Aunque este en una enorme ciudad de México, como es Guadalajara, me basta salir a la calle y olisquear el aire de la mañana para ponerme en camino y conseguir el mejor desayuno local.
Un buen desayuno predice como será de afortunada la etapa del ciclista y también pone a prueba el porvenir de las habilidades del viajero. Si no se resuelve bien este lance es mejor elegir aficiones que no queden lejos de casa.
Podía haberme salido mal hoy pero no fue así. Después de un par de consultas y sugerencias rodé cinco cuadras y otras tantas, después de un giro, hasta llegar al Mercado de Santa Teresa. Este edificio de 1951 dio acomodo a los puestos ambulantes que ocupaban un descampado en un costado del barrio.
La decadencia de los mercados sucede en todas partes. Allí en donde el textil ha ocupado las paradas tradicionales como en Asia, en México han florecido puestos de comida en el lugar en el que se asentaban pollos y verduras.
He podido contar hasta 10 puestos, aquí llamados fondas, y seguramente excedían de 50 personas, llamadas doñas, las que se afanaban entre ollas humeantes. La clientela, abigarrada y silenciosamente hambrienta era incontable.
Me senté en la fonda Mariquita que me pareció la más concurrida y que lleva operativa desde 1959. Costaba elegir entre la variada comida que abarrotaba las encimeras. Me decidí por huevos a la mexicana (con verduras muy picadas) frijoles, birote (pan tierno) y café. No quedaba un asiento libre y en cuanto se desocupaba alguno alguien se sentaba de inmediato con una petición, que aquí llaman orden, precisa y muy completa del tipo: quesadillas con champiñones y chilaquiles.
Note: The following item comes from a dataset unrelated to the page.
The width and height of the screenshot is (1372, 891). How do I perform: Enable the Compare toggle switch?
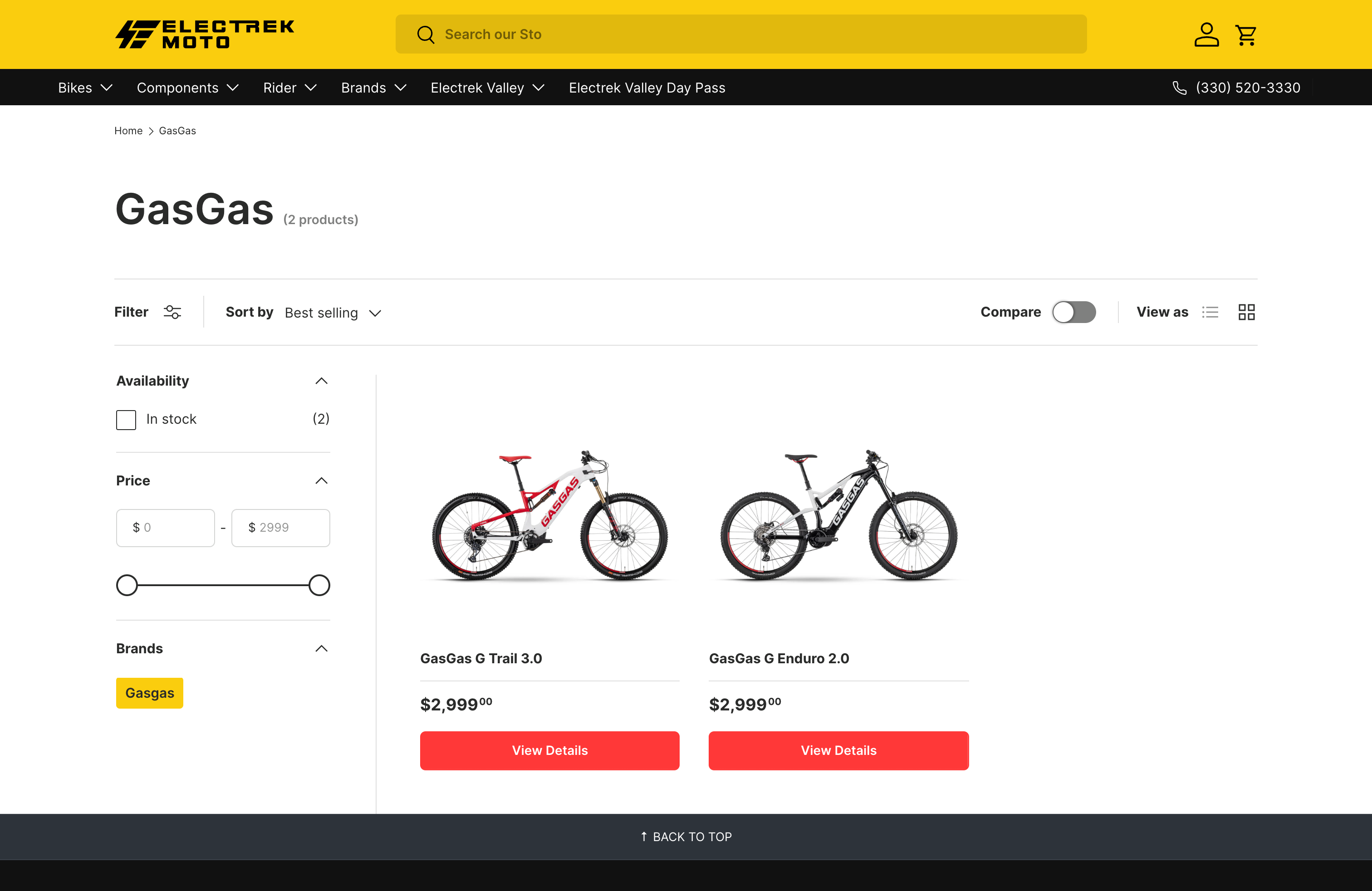(1073, 313)
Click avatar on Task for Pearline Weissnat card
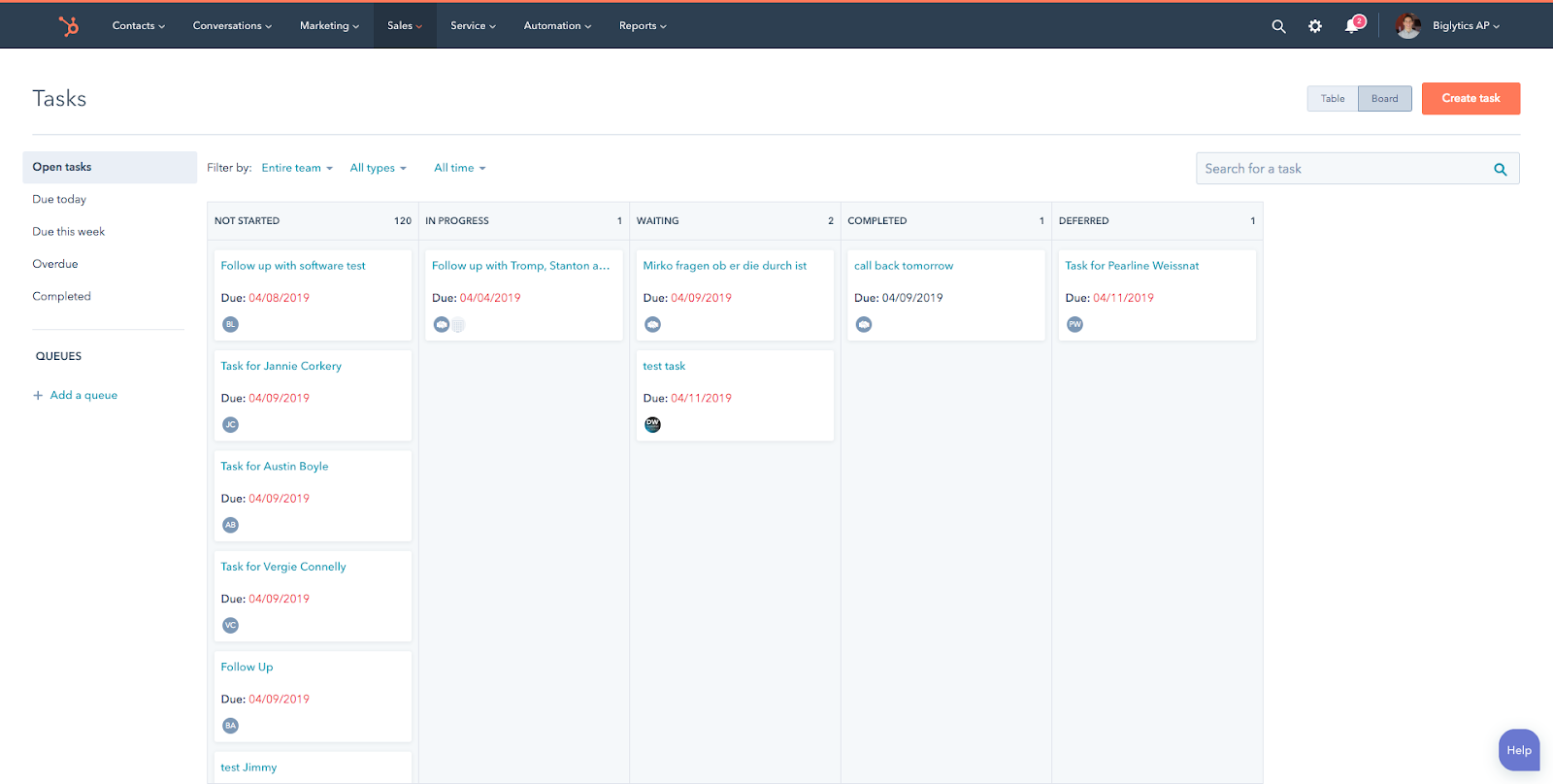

En un pequeño espacio se desenvolvían 8 mujeres alrededor de una anciana que manejaba la prensa de hacer tortillas. La misma agilidad que ponían en atender las ordenes y vigilar las necesidades de los comensales la ponían en no chocar entre ellas o derramar los ingredientes de aquellos platos casi voladores.
Después de dar cuenta de mi desayuno me quedé quieto y casi invisible por algunos minutos de tregua mientras ponía mi atención en los parroquianos silenciosos, ávidos y apresurados. Las ocho mujeres, las doñas, seguían su vuelo de provisión y colecta en todas direcciones y atentas a cada gesto. Hermoso enjambre de abejas surcando un campo de hambrientas flores.